Banalisation de l'état d'urgence : un risque pour la démocratie ?
Sur fond de crise sanitaire, beaucoup de gouvernements se sont octroyés des pouvoirs spéciaux. Après des mois de pandémie et avec l'approche de l'automne, un durcissement des mesures sanitaires se profile, amenant les observateurs à se demander si la 'situation exceptionnelle' justifie la concentration des pouvoirs et les restrictions des droits civiques. La pandémie est-elle un péril pour la démocratie ?
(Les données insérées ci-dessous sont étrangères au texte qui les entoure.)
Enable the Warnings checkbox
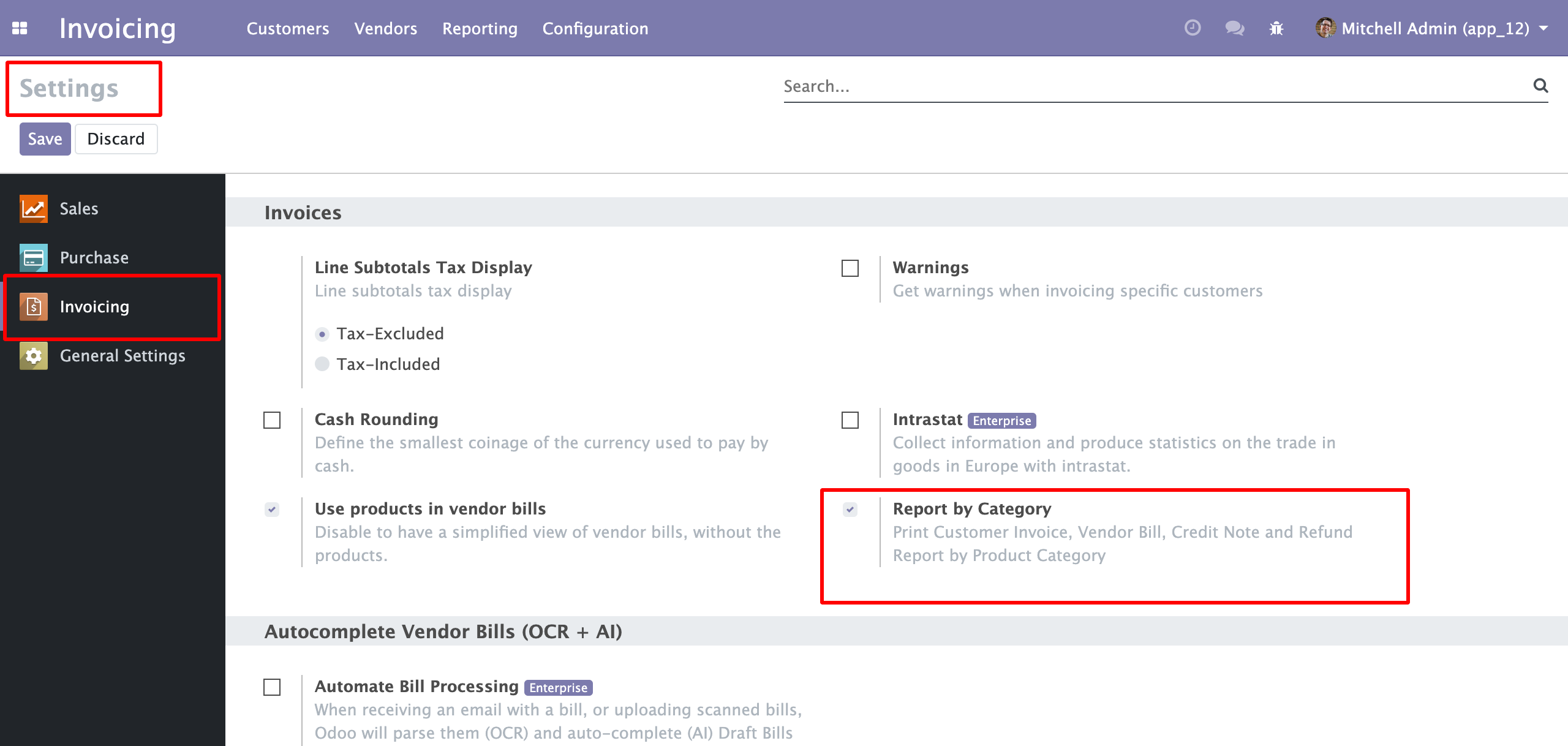 (x=850, y=268)
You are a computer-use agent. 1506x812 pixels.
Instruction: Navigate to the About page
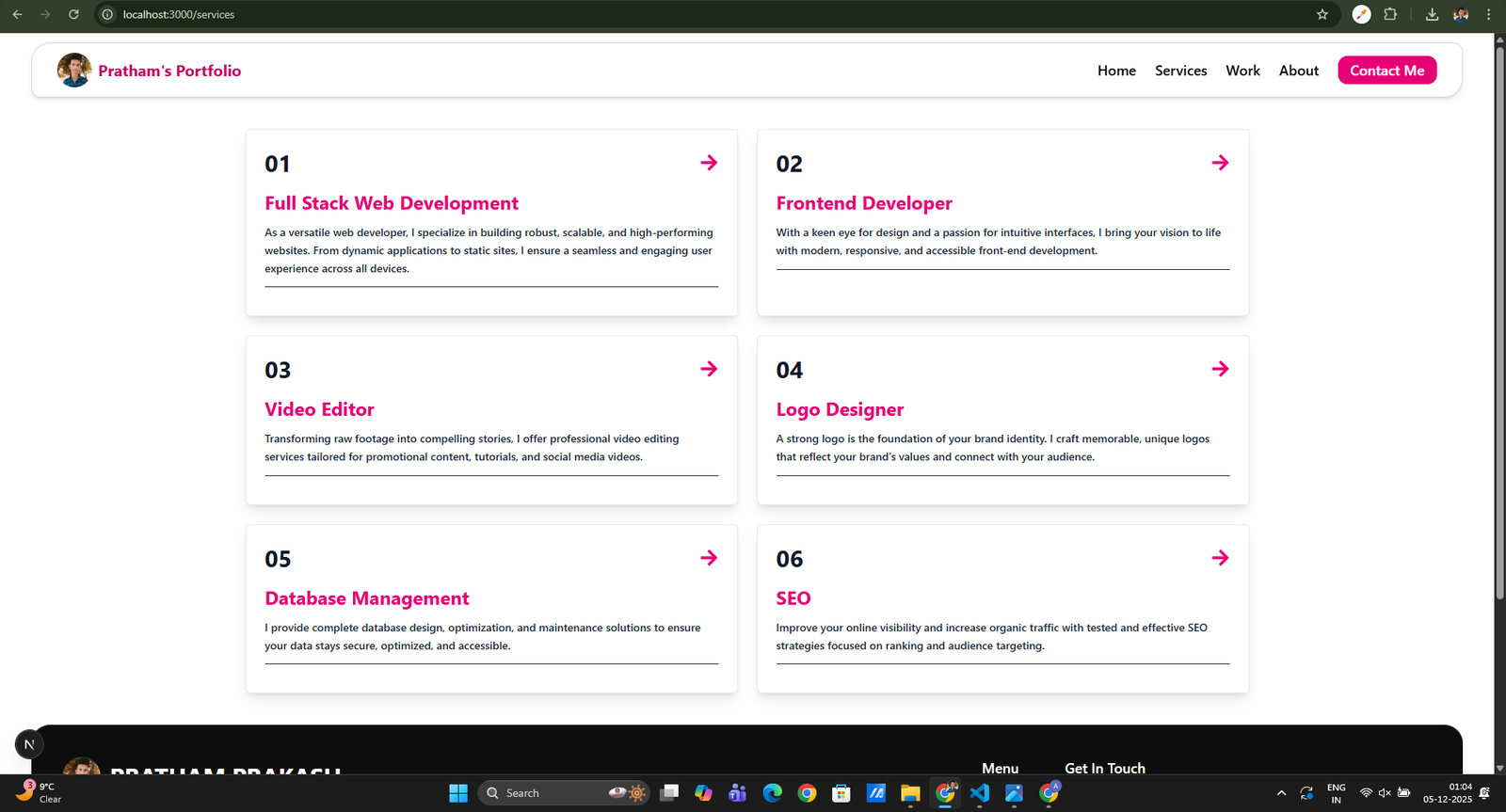pos(1298,71)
La peur est mauvaise conseillère
Dans une tribune à Tages-Anzeiger, le juriste Thomas Manhart pointe le risque encouru par les droits individuels au nom de la protection de la santé collective :
«En temps de crise, chaque fois qu'une grande insécurité règne, la démocratie est régulièrement affaiblie. Pour trouver des parallèles, nous n'avons pas besoin de revenir 90 années en arrière. Il suffit de porter notre regard vers la Russie, les Etats-Unis, la Hongrie ou la Turquie - et maintenant hélas aussi la Suisse, berceau de la démocratie directe - pour le constater. L'inquiétude et la peur sont toujours mauvaises conseillères et encore plus mauvaises législatrices. ... Il est frappant de constater que dans le débat politique actuel, les autorités font passer la santé publique collective avant les droits individuels de chaque citoyen. C'est dangereux et contraire à notre Constitution.»
La démocratie est capable de gérer le coronavirus
Avec la crise du coronavirus, le gouvernement minoritaire danois dispose de pouvoirs spéciaux lui permettant de prendre des mesures adéquates par décret - un droit qui expirera automatiquement début 2021. En raison de la hausse des cas, il songe par ailleurs à adopter aujourd'hui de nouvelles mesures sanitaires. Berlingske préconise la suppression immédiate de ces pouvoirs :
«Nous devons à présent en accélérer la révision. La démocratie telle que nous la connaissions avant l'apparition du coronavirus est tout à fait en mesure de gérer la difficile situation épidémiologique actuelle. Il est malsain de conférer à un gouvernement minoritaire des pouvoirs aussi étendus. Il est temps que le peuple souverain réfléchisse à la pandémie du coronavirus et à ses conséquences, qui auront une influence déterminante sur la société danoise, et ce pendant de nombreuses années.»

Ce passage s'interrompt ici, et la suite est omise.